# Is my qualification valid in Singapore?



## robbren (Sep 28, 2014)

Hi, I am a qualified Operating Department Practitioner with Diploma of Higher Education (DipHE) 
This qualification enable me to be an anaesthetic technician and theatre nurse in the UK.
Does anybody know if this qualification is valid in Singapore to perform these roles, I know it is valid in NZ, Australia, Canada and some places in UAE.
If so do you no how much experience i would require prior to getting work in Singapore.
Any information would be greatly appreciated including who to contact as i seem to be reaching a few dead ends.

Cheers
Rob


----------



## beppi (Jun 10, 2013)

You should contact the Singapore Ministry of Health (MoH) and/or the Ministry of Manpower (MoM) to check if and which classes or re-certifications are required for you to work in Singapore.
There is a shortage of nurses and jobs are readily available, even for foreigners.
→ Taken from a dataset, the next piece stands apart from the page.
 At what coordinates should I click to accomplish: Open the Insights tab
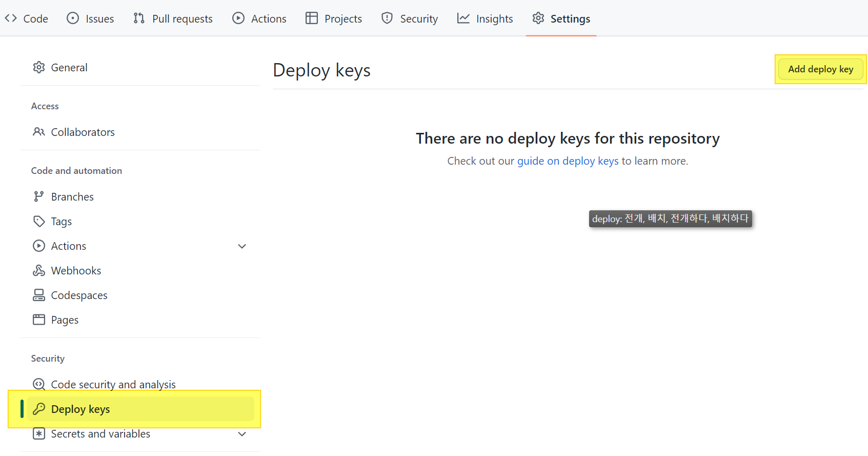coord(485,19)
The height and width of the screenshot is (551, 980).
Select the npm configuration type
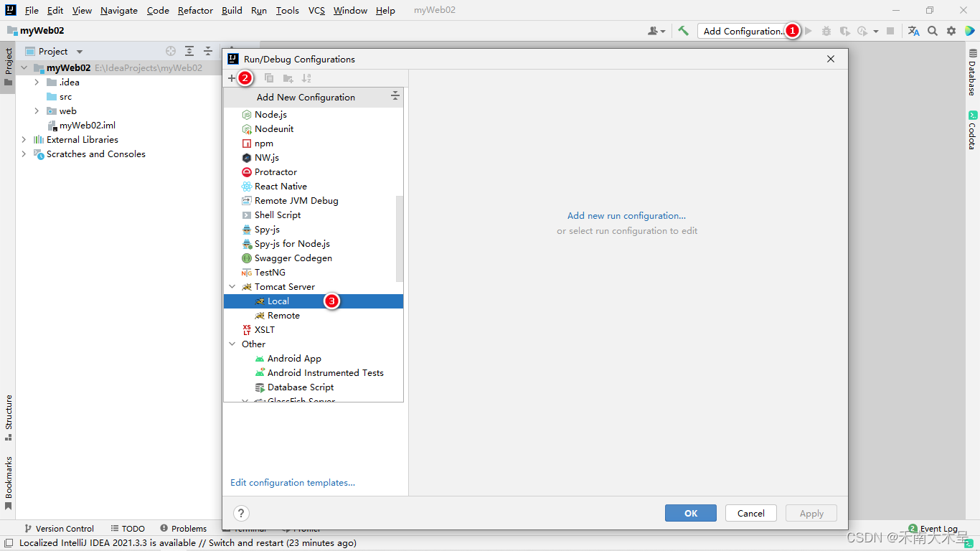(263, 143)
But since other applicants are predominantly from third world countries (and, without a university degree, you can only get an S-Pass work visa), you'll earn little (depending on years of work experience S$1500-3500/month).


----------



## simonsays (Feb 11, 2009)

beppi, not so

Anesthesiologists with a UK Diploma / Membership or equivalent are graded differently

Starting pay is 3,800 plus a standby allowance, and based on grading, per operation allowance maybe added, and that includes 'third world' staff, as you state 

Robbren, find a prospective employer and then they will do the needful.


----------



## beppi (Jun 10, 2013)

Sorry, I wrote about nurses in general, not knowing that you are in a different league.


----------



## robbren (Sep 28, 2014)

Hi Beppi, thanks for the information i will try to contact them shortly
<Snip>

Hi ecureilx, unfortunately i am not an anaesthesiologist, im sure there would be no issues if i had that qualification, my role is more similar to an anaesthetic technician and theatre nurse, but thank you for you help!

Rob


----------



## beppi (Jun 10, 2013)

robbren said:


> If you have any email addresses or know how best to do this any help would be greatly appreciated!


Google is your friend. (You should have been able to figure that out yourself!)


----------